BEGIN Provided records

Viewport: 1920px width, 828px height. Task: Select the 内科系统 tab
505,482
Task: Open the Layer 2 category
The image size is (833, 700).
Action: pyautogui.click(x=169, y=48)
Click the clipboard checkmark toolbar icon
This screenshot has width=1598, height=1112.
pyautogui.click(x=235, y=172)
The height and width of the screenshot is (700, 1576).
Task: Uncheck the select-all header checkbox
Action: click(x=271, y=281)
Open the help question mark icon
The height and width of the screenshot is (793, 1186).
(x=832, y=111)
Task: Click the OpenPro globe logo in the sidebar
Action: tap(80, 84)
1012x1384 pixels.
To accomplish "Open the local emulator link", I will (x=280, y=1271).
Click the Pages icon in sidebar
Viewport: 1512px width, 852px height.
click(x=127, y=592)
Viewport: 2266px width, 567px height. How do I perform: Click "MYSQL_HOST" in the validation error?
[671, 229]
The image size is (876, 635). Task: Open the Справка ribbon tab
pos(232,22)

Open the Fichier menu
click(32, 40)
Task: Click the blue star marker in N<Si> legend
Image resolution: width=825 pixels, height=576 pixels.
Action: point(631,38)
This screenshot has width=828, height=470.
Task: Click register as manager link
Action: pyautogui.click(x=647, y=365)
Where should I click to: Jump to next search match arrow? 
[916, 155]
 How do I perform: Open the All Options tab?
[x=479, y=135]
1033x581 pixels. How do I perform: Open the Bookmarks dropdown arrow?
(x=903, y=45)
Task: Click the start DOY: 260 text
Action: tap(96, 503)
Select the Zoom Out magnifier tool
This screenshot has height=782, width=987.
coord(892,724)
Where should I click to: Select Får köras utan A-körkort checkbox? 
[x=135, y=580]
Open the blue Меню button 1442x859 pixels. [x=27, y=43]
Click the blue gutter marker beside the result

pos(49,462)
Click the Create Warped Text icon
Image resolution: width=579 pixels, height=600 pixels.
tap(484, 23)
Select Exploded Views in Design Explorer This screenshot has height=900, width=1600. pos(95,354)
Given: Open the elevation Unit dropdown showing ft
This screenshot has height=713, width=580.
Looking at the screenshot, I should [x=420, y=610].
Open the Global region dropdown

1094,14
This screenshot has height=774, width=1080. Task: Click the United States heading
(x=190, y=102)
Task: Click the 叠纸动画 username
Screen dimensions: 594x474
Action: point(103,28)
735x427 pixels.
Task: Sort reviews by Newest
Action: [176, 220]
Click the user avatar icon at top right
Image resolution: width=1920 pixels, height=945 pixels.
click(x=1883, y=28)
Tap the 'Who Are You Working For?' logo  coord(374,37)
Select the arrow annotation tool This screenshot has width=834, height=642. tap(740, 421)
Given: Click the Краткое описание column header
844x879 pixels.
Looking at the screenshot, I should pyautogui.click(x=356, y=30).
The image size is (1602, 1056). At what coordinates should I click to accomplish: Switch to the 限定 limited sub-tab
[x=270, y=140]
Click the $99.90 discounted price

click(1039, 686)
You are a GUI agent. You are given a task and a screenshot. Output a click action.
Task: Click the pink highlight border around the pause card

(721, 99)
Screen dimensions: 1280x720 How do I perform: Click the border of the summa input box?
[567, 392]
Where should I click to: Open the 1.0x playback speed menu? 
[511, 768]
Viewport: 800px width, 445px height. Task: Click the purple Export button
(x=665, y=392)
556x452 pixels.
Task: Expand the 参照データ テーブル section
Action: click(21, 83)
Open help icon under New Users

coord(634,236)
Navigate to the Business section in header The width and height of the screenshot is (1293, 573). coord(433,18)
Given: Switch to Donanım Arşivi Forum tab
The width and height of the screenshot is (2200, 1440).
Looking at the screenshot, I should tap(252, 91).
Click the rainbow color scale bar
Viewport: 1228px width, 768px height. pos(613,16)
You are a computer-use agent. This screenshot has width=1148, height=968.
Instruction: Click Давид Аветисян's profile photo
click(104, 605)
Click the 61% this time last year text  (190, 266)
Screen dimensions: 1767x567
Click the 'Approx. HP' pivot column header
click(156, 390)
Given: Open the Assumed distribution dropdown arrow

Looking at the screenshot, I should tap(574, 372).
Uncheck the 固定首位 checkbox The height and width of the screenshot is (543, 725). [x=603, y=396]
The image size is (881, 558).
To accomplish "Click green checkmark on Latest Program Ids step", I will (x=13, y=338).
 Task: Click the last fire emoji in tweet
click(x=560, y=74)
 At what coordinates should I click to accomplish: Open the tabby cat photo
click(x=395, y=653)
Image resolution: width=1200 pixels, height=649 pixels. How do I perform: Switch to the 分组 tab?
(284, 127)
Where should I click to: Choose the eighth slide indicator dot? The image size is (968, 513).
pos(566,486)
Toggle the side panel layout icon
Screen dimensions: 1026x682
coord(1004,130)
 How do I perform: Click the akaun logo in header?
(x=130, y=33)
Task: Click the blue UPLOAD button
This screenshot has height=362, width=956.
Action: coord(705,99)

END Provided records

Work to complete >> Transcribe each entry verbatim, leaving none out.

Reply >>
Viewport: 1920px width, 828px height. Task: Select the 内科系统 tab
505,482
Task: Open the Layer 2 category
The image size is (833, 700).
Action: pyautogui.click(x=169, y=48)
Click the clipboard checkmark toolbar icon
This screenshot has width=1598, height=1112.
pyautogui.click(x=235, y=172)
The height and width of the screenshot is (700, 1576).
Task: Uncheck the select-all header checkbox
Action: click(x=271, y=281)
Open the help question mark icon
The height and width of the screenshot is (793, 1186).
(x=832, y=111)
Task: Click the OpenPro globe logo in the sidebar
Action: tap(80, 84)
1012x1384 pixels.
To accomplish "Open the local emulator link", I will (x=280, y=1271).
Click the Pages icon in sidebar
Viewport: 1512px width, 852px height.
click(x=127, y=592)
Viewport: 2266px width, 567px height. How do I perform: Click "MYSQL_HOST" in the validation error?
[671, 229]
The image size is (876, 635). Task: Open the Справка ribbon tab
pos(232,22)

Open the Fichier menu
click(32, 40)
Task: Click the blue star marker in N<Si> legend
Image resolution: width=825 pixels, height=576 pixels.
Action: point(631,38)
This screenshot has width=828, height=470.
Task: Click register as manager link
Action: pyautogui.click(x=647, y=365)
Where should I click to: Jump to next search match arrow? 
[916, 155]
 How do I perform: Open the All Options tab?
[x=479, y=135]
1033x581 pixels. How do I perform: Open the Bookmarks dropdown arrow?
(x=903, y=45)
Task: Click the start DOY: 260 text
Action: tap(96, 503)
Select the Zoom Out magnifier tool
This screenshot has height=782, width=987.
coord(892,724)
Where should I click to: Select Får köras utan A-körkort checkbox? 
[x=135, y=580]
Open the blue Меню button 1442x859 pixels. [x=27, y=43]
Click the blue gutter marker beside the result

pos(49,462)
Click the Create Warped Text icon
Image resolution: width=579 pixels, height=600 pixels.
tap(484, 23)
Select Exploded Views in Design Explorer This screenshot has height=900, width=1600. pos(95,354)
Given: Open the elevation Unit dropdown showing ft
This screenshot has height=713, width=580.
Looking at the screenshot, I should [x=420, y=610].
Open the Global region dropdown

1094,14
This screenshot has height=774, width=1080. Task: Click the United States heading
(x=190, y=102)
Task: Click the 叠纸动画 username
Screen dimensions: 594x474
Action: point(103,28)
735x427 pixels.
Task: Sort reviews by Newest
Action: [176, 220]
Click the user avatar icon at top right
Image resolution: width=1920 pixels, height=945 pixels.
click(x=1883, y=28)
Tap the 'Who Are You Working For?' logo  coord(374,37)
Select the arrow annotation tool This screenshot has width=834, height=642. tap(740, 421)
Given: Click the Краткое описание column header
844x879 pixels.
Looking at the screenshot, I should pyautogui.click(x=356, y=30).
The image size is (1602, 1056). At what coordinates should I click to accomplish: Switch to the 限定 limited sub-tab
[x=270, y=140]
Click the $99.90 discounted price

click(1039, 686)
You are a GUI agent. You are given a task and a screenshot. Output a click action.
Task: Click the pink highlight border around the pause card

(721, 99)
Screen dimensions: 1280x720 How do I perform: Click the border of the summa input box?
[567, 392]
Where should I click to: Open the 1.0x playback speed menu? 
[511, 768]
Viewport: 800px width, 445px height. Task: Click the purple Export button
(x=665, y=392)
556x452 pixels.
Task: Expand the 参照データ テーブル section
Action: click(21, 83)
Open help icon under New Users

coord(634,236)
Navigate to the Business section in header The width and height of the screenshot is (1293, 573). coord(433,18)
Given: Switch to Donanım Arşivi Forum tab
The width and height of the screenshot is (2200, 1440).
Looking at the screenshot, I should tap(252, 91).
Click the rainbow color scale bar
Viewport: 1228px width, 768px height. pos(613,16)
You are a computer-use agent. This screenshot has width=1148, height=968.
Instruction: Click Давид Аветисян's profile photo
click(104, 605)
Click the 61% this time last year text  (190, 266)
Screen dimensions: 1767x567
Click the 'Approx. HP' pivot column header
click(156, 390)
Given: Open the Assumed distribution dropdown arrow

Looking at the screenshot, I should tap(574, 372).
Uncheck the 固定首位 checkbox The height and width of the screenshot is (543, 725). [x=603, y=396]
The image size is (881, 558).
To accomplish "Click green checkmark on Latest Program Ids step", I will (x=13, y=338).
 Task: Click the last fire emoji in tweet
click(x=560, y=74)
 At what coordinates should I click to accomplish: Open the tabby cat photo
click(x=395, y=653)
Image resolution: width=1200 pixels, height=649 pixels. How do I perform: Switch to the 分组 tab?
(284, 127)
Where should I click to: Choose the eighth slide indicator dot? The image size is (968, 513).
pos(566,486)
Toggle the side panel layout icon
Screen dimensions: 1026x682
coord(1004,130)
 How do I perform: Click the akaun logo in header?
(x=130, y=33)
Task: Click the blue UPLOAD button
This screenshot has height=362, width=956.
Action: coord(705,99)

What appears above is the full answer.